On 8 Sep 2005 after breakfast we assembled for the morning briefing by Convoy Leader. Soon after we left the hotel and drove north to the border. To our delight we had no problems with Immigration and Customs on both sides. And I was really looking forward to this experience of travelling in a former Soviet republic. For one thing they still speak Russian, so our Russian-speaking handler that met us at the Immigration was very much needed.
Our stop for the night was a camp site at Tash Rabat on the way to Naryn. We were to stay in yurt tents, a legacy of Genghis Khan, I think. Well it was a nice experience to feel like a nomadic Mongol.
The yurt camp was in a valley that facilitated a fertile grazing ground for sheep. Zaki made friends with the shepherd and was allowed to mount his horse and trotted around. Nearby was a caravanserai, a roadside inn for weary travellers/traders and their caravans of the Old Silk Road to bed down for the night. It even had a few cells obviously to accommodate rowdy quarrelsome drunks and thus maintain the peace.
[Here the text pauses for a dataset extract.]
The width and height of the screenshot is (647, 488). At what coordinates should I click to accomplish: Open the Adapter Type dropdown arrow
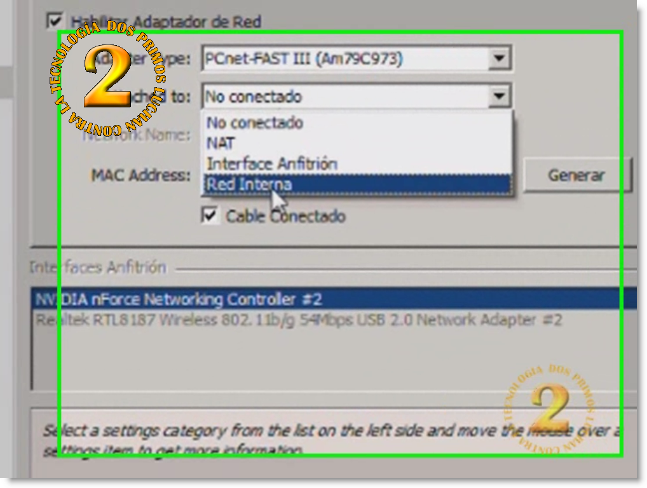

Wow, I was really re-learning a lot of history!
The next day we drove on northward to the next yurt camp site by the shores of the Issykul lake. Along the way, I can’t help but notice that dying must have been quite an expensive business in Kyrgyzstan; considering that their cemeteries had very elaborate structures with varying degrees of opulence to reflect a person’s wealth or station in life. This is a bit surprising because Islam discourage such extravagance (Kyrgyzstan is a Muslim-majority country.)
Some of the women participants must have had enough of the hardships of the trip. Two yurt camps in a row so soon after the rugged living during the 2,400 km trip from Tingri to Kashgar, must have broken their adventure spirit. So, as soon as we checked into the 3-star Dostuk hotel in Bishkek, they decided to break ranks and went to stay at the 5-star Hyatt hotel. This upset the Convoy Leader (and rightly so) and the women got a dressing down. What these women didn’t realise was that should something happen to them in this foreign country, it was the Convoy Leader that would have to sort things out; not to mention the delays and hassle it would have caused.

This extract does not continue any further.